WHAT IS BEING ASKED: Return the data from the line containing "906x703 pixels. How" through the line containing "pos(114,250)", both lines included, reproducing them without any change.

DATA LISTING:
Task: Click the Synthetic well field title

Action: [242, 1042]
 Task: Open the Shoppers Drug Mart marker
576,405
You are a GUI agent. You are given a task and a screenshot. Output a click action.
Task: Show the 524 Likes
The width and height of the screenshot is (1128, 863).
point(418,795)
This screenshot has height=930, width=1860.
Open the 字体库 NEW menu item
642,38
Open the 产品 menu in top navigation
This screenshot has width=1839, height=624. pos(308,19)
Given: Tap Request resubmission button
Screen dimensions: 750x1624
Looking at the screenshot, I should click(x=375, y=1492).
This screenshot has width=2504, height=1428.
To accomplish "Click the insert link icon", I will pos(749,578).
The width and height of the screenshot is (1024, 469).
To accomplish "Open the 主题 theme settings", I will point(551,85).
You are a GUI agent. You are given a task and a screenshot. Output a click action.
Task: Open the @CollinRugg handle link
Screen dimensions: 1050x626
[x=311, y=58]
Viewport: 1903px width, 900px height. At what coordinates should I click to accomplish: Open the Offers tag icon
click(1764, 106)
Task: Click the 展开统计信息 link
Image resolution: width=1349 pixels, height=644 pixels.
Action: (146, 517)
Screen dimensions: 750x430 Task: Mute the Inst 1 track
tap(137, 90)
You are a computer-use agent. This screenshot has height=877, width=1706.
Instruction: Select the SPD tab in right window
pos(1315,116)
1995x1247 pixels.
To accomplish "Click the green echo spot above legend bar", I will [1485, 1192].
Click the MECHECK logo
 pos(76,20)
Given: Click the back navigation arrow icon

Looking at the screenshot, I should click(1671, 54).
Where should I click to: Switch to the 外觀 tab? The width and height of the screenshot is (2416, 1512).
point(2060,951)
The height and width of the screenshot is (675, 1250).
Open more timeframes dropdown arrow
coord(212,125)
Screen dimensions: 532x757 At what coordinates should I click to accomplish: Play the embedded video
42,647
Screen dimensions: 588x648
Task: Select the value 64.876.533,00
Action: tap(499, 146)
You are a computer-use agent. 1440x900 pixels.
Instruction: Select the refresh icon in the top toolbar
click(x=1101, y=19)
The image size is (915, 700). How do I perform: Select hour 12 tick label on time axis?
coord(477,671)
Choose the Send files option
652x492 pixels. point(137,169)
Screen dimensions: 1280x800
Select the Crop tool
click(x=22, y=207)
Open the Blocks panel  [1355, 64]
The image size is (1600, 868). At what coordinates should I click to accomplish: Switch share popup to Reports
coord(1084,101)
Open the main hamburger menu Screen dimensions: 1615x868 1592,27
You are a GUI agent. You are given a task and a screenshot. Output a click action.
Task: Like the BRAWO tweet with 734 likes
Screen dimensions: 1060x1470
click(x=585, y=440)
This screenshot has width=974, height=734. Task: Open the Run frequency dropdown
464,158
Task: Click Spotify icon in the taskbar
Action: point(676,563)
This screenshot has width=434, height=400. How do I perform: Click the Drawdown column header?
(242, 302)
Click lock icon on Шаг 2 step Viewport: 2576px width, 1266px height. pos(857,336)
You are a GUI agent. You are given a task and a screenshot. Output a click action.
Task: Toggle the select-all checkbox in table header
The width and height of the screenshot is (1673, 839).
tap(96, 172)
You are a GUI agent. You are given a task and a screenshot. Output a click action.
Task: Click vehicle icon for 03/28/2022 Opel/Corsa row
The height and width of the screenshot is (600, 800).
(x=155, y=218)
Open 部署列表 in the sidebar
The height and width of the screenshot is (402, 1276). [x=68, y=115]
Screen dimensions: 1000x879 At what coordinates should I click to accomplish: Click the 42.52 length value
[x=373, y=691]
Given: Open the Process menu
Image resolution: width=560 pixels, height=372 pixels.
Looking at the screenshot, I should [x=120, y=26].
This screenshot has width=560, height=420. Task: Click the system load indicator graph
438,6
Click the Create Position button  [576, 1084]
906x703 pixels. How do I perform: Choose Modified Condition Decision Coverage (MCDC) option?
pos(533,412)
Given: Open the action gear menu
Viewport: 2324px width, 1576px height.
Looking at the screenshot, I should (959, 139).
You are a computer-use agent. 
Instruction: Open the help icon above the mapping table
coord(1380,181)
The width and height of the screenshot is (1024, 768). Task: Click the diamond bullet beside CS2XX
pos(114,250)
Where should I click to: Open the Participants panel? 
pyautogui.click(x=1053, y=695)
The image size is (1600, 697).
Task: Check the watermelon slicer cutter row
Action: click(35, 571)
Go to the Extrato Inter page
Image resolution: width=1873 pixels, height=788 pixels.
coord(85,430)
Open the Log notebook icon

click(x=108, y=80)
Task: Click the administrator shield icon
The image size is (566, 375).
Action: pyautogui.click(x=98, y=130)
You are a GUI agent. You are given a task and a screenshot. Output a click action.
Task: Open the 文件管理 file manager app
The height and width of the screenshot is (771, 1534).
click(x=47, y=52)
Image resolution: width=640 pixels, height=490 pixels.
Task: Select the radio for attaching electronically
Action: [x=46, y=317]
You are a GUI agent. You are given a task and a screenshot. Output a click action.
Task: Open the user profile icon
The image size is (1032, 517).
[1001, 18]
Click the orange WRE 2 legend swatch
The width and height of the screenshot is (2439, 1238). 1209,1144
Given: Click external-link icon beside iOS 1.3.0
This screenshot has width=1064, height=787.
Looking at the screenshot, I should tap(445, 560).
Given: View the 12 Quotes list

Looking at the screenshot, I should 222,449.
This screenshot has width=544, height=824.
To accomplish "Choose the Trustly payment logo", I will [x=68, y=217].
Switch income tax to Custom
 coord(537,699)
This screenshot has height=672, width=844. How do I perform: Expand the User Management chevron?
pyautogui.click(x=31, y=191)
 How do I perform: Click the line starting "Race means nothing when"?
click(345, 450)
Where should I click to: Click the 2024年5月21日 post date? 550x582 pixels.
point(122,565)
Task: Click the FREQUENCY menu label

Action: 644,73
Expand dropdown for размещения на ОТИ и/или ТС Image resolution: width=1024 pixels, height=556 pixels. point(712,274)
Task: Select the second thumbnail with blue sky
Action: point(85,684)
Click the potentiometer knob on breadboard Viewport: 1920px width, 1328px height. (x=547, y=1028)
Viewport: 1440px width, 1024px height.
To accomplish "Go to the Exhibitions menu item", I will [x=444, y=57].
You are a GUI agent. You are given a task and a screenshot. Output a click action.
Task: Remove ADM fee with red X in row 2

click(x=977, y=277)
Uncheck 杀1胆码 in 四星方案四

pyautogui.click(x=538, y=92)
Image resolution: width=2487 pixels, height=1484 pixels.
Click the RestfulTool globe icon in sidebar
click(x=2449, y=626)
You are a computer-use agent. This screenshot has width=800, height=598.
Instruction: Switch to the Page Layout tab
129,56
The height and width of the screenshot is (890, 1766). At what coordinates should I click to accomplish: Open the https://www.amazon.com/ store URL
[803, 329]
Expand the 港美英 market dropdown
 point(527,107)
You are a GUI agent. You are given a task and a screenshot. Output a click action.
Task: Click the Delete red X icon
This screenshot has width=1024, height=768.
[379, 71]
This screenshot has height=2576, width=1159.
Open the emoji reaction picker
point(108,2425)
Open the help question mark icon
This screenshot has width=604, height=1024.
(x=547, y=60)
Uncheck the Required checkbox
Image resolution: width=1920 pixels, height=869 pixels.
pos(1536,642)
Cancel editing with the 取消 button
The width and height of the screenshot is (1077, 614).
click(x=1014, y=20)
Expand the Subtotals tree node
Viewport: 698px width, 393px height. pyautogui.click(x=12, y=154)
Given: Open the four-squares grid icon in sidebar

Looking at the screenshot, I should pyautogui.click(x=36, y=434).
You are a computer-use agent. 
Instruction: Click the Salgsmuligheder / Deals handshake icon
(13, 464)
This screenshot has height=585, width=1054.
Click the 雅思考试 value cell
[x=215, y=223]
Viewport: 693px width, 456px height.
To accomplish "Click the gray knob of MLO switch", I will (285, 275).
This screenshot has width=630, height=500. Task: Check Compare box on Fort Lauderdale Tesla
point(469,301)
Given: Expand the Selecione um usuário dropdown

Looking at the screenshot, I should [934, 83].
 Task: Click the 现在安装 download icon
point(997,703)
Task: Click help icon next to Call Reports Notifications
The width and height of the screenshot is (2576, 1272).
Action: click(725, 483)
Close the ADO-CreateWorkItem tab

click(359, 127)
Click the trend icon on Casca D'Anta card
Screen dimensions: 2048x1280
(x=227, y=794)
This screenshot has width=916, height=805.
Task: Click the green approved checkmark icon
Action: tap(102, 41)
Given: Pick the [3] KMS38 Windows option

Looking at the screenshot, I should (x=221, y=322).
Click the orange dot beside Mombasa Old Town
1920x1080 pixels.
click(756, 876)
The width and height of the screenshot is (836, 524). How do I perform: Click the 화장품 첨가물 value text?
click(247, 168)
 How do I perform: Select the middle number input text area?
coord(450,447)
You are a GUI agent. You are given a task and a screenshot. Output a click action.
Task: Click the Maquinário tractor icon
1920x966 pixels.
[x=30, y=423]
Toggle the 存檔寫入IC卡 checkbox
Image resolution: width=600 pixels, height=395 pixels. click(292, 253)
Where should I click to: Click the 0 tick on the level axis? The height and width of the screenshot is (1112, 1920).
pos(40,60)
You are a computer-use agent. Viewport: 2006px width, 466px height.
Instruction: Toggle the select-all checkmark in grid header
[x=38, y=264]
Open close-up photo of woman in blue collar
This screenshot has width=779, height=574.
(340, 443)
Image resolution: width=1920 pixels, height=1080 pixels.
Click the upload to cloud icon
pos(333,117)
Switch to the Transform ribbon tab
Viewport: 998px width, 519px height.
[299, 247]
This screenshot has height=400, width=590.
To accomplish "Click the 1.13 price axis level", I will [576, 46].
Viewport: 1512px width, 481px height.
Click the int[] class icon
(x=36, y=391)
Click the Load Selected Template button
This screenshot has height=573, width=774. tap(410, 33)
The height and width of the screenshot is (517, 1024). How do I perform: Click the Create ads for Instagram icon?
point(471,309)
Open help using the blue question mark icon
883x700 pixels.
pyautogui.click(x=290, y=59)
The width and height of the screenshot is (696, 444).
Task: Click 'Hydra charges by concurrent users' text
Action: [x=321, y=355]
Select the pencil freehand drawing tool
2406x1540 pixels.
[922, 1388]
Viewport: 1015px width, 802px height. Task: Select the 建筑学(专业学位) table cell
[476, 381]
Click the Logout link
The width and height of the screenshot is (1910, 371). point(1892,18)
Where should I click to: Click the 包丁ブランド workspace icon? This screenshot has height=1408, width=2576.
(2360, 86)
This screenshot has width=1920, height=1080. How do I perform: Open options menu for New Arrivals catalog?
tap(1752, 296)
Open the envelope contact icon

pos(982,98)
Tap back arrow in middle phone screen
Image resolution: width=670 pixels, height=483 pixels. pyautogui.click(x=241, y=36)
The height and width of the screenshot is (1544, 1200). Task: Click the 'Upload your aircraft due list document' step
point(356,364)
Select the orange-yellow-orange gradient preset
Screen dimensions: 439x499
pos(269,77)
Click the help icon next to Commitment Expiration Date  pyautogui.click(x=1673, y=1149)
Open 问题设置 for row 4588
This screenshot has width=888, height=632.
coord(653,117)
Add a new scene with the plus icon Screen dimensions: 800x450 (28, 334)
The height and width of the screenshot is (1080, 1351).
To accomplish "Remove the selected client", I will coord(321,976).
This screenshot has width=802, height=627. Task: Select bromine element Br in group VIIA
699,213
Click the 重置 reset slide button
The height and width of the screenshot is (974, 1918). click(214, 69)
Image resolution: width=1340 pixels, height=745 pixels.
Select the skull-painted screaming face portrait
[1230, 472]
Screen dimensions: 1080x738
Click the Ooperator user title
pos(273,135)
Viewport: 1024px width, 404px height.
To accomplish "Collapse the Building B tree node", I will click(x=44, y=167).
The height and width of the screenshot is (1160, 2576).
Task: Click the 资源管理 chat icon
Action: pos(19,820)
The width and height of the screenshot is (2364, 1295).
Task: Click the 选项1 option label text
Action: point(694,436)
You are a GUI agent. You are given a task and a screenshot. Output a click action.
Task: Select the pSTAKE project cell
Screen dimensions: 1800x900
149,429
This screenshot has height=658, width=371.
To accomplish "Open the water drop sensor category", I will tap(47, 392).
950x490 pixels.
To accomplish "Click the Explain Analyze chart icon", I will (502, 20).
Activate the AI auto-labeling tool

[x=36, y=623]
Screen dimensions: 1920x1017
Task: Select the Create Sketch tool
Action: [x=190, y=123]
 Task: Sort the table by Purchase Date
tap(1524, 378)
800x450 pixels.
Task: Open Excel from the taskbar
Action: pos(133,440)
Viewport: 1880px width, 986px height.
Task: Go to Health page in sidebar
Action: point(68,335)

TASK RESPONSE:
906x703 pixels. How do I perform: Choose Modified Condition Decision Coverage (MCDC) option?
pos(533,412)
Given: Open the action gear menu
Viewport: 2324px width, 1576px height.
Looking at the screenshot, I should (959, 139).
You are a computer-use agent. 
Instruction: Open the help icon above the mapping table
coord(1380,181)
The width and height of the screenshot is (1024, 768). Task: Click the diamond bullet beside CS2XX
pos(114,250)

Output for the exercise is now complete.